The Economic Statement also committed the federal government to exploring action on other recommendations made by the Steering Group. Among these recommendations are legal and regulatory reform to remove barriers that charities and nonprofits face in diversifying their income-generating activities, comprehensive economic data about the social purpose sector, and reform to how federal grant and contribution programs are administered.
The Fall Economic Statement also proposes a new Qualified Donee status for certain nonprofit media organizations. Details on how this will work are to follow in 2019.
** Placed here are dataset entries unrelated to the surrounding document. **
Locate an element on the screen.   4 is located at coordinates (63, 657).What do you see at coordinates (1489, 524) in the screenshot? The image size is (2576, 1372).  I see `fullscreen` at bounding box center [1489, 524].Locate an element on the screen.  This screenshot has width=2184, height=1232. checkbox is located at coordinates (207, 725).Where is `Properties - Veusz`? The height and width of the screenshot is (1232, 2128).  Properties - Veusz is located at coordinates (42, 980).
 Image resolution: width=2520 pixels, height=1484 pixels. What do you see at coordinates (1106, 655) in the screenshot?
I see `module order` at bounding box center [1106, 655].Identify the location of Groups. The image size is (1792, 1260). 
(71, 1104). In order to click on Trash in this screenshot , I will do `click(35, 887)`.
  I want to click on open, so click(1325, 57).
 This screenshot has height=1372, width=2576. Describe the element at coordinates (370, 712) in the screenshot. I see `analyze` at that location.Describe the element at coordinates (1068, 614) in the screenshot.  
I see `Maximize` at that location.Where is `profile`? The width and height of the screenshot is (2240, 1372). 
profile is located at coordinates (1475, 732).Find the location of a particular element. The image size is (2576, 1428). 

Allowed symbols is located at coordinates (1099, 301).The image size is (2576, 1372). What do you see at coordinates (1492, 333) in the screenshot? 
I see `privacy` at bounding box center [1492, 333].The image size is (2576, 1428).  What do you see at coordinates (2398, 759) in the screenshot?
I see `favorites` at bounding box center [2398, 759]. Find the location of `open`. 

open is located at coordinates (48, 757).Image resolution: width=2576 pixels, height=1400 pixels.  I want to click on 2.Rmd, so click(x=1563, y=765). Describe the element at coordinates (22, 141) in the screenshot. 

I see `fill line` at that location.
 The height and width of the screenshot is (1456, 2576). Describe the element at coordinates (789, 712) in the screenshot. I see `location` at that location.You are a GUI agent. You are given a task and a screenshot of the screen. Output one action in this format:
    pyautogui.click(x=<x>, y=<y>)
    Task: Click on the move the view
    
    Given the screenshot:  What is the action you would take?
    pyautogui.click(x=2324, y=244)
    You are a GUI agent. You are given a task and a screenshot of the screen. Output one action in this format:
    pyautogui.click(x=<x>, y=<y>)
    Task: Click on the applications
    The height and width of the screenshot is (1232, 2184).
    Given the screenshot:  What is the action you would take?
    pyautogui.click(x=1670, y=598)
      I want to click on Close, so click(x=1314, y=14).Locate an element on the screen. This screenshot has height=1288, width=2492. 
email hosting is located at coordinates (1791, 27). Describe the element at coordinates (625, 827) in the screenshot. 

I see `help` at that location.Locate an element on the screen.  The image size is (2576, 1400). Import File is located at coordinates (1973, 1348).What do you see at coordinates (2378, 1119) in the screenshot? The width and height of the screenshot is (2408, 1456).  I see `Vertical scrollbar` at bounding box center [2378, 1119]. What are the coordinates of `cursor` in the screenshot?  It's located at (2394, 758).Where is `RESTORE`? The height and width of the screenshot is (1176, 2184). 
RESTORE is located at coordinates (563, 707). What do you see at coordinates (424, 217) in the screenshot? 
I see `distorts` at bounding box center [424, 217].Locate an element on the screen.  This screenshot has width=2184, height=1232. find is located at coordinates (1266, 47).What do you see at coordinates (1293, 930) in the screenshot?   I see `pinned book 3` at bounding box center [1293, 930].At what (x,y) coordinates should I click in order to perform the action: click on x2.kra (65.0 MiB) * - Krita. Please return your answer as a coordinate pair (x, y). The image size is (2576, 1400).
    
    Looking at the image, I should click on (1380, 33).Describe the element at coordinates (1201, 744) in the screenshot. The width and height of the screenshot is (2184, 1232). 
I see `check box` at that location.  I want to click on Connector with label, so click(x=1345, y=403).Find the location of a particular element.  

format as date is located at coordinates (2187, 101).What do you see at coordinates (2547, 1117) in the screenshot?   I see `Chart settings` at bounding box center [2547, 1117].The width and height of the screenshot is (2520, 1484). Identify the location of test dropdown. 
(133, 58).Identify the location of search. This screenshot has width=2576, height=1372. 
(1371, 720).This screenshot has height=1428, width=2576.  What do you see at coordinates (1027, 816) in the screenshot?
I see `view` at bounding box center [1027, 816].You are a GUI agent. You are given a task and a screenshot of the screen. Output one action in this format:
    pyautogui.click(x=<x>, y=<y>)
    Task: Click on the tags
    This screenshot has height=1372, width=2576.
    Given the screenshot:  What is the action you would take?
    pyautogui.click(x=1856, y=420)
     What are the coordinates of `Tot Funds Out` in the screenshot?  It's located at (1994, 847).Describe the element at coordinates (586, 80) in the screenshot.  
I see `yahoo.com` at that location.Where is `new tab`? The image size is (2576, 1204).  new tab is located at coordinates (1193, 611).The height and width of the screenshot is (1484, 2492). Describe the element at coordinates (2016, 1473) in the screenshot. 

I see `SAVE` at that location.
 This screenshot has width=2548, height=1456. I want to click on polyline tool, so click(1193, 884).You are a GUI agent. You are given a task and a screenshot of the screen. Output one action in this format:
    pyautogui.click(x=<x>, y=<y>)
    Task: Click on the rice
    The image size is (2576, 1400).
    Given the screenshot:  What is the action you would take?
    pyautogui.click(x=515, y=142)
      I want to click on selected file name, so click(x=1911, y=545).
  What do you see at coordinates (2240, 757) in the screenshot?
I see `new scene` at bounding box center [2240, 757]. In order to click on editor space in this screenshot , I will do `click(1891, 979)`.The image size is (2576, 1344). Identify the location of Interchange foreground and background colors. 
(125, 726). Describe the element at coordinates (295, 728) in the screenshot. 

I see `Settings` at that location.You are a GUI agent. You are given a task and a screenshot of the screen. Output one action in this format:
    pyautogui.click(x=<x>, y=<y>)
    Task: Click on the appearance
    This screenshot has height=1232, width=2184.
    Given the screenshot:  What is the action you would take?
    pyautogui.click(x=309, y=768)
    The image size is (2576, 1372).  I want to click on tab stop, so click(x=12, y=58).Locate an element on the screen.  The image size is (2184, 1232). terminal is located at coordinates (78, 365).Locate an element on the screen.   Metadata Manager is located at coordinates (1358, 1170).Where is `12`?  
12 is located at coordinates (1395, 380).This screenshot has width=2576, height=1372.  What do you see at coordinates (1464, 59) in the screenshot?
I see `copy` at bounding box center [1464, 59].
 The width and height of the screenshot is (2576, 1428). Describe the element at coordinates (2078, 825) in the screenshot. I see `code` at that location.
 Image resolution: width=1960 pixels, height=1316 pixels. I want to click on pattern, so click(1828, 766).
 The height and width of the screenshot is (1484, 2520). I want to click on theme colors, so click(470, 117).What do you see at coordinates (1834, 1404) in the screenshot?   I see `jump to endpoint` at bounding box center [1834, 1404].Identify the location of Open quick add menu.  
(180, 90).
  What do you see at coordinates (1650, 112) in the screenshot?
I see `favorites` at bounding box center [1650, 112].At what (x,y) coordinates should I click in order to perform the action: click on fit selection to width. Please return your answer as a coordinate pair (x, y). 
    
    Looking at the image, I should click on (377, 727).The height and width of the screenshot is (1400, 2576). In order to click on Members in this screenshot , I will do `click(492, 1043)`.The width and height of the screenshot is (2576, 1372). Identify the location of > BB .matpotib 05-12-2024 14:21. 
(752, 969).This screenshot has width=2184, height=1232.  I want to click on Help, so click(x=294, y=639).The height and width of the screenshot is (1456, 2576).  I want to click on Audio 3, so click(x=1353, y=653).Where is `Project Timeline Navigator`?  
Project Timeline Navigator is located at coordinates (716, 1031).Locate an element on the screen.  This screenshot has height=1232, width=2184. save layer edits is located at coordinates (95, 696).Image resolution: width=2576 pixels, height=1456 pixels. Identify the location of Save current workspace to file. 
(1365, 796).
“We’ll be closely following developments related to the government’s proposals on nonprofit media organizations,” added MacDonald. “We understand there is no intent to change the definition of charity, and that eligible media organizations won’t be regulated in the same way as registered charities. We look forward to working with the federal government to ensure that there are no unintended consequences, particularly for charities that might want to work with or support nonprofit media organizations in their communities.”
About Imagine Canada
Imagine Canada is a national charitable organization whose cause is Canada’s charities and nonprofits. Our three broad goals are to strengthen the sector’s collective voice, create opportunities to connect and learn from each other and build the sector’s capacity to succeed.